Anyway, classes are good. Child development isn't anything too radical and so far follows my expectations. It's in the same building as Russian, which is my next class on MWF, though there's an hour and a half between them so I end up getting out and going to the library or the Union to read anyway.

Russian is good. I've forgotten _so_ much in the three years I've been off, but the second homework assignment went much smoother than the first, so I'm hopeful that I'm getting it back. The professor recognized my name on his class list (I guess mine _is_ sort of hard to forget) and says he sent me an email welcoming me back, but I never got it. Then when he went to take roll on the first day, he was confused to find my married name there instead. So I've been using both this past week, because I'm not sure which anyone will have me under. On a related note, my SS card finally came in the mail, so I'll take it into Financial Aid tomorrow and the name change will be complete and everything will be under my married name. *grumble*

My last class on MW is Intro to Linguistics, which of course I'm all bouncy about. The structure is a little... less linear than I prefer, though. It's hard to take notes from the text because it just flows along, blah de blah, and then it says something like, "... linguists refer to this as X." So then I have to go _back_ and read the last paragraph or two, to pick out a concise definition for X. Which of course makes me lose my reading momentum. Luckily it's interesting reading, though, so I'm able to pick back up again without losing too much ground. The teacher is this... Amazon woman. She's tall and thin (she has the skinniest chicken-legs I've ever seen), with sort-of dreadlocks, and she's from Burundi and has a helluva French accent (she only started speaking English _after_ she got her BA, which was somewhat less than ten years ago). I can tell the rest of the class is utterly lost already, and truth to tell, I would be too if this wasn't something I was making a point of making sense out of.

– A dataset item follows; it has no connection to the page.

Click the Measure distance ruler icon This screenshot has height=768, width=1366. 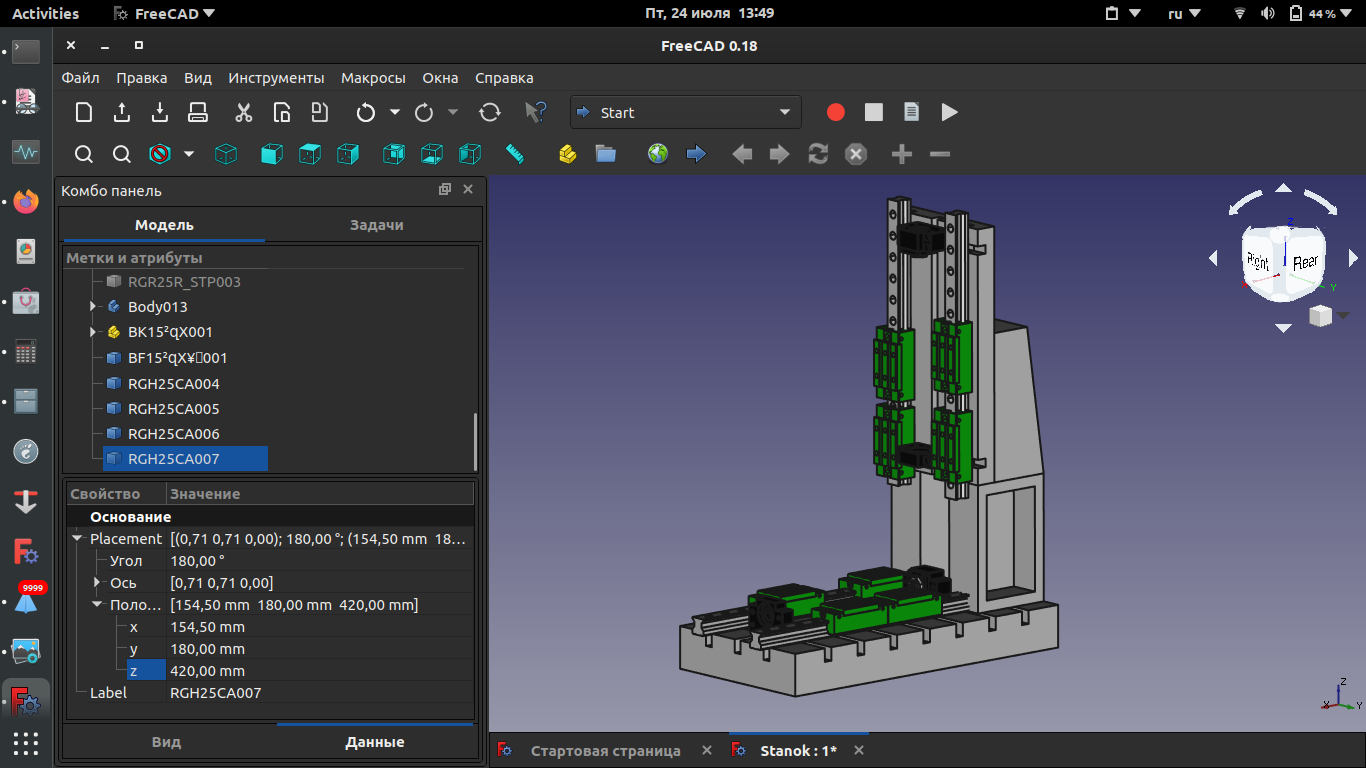pos(515,154)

Tues/Thurs, as I mentioned, I only have one class - and that's Geology and the Environment. And this is the one that's snuck into my blind spot. It's only moderately about geology itself (which is something I'm good at); it's more to do with how geologic events affect public policy (building dams on fault lines, etc). So there's a much bigger socio-political aspect than I would _ever_ have expected (which is something I'm _not_ good at), and is going to require lots of readings and response papers and heavy-thinking essays akin to a literature class. Guh.

But so far I've been getting all my homework done, and everything is making sense - with the exception of Russian vocabulary; I'm relying mostly on context for translations, though I did manage to inform профессор when he asked, that "Я не могу жить без лапши" ~ I am unable to live without pasta. Snerk! (The point of the question was illustrating that the preposition без takes the genitive case.) Rew is (re)taking German I, and when I showed him my homework, he was all, "Woo, cases!" and I had to snicker. Cases in Russian are pretty (once I remember the pattern). Cases in German, not so much. Though one can, of course, just stick -en onto the end of any adjective or noun and it'll be correct half the time. You just won't know why.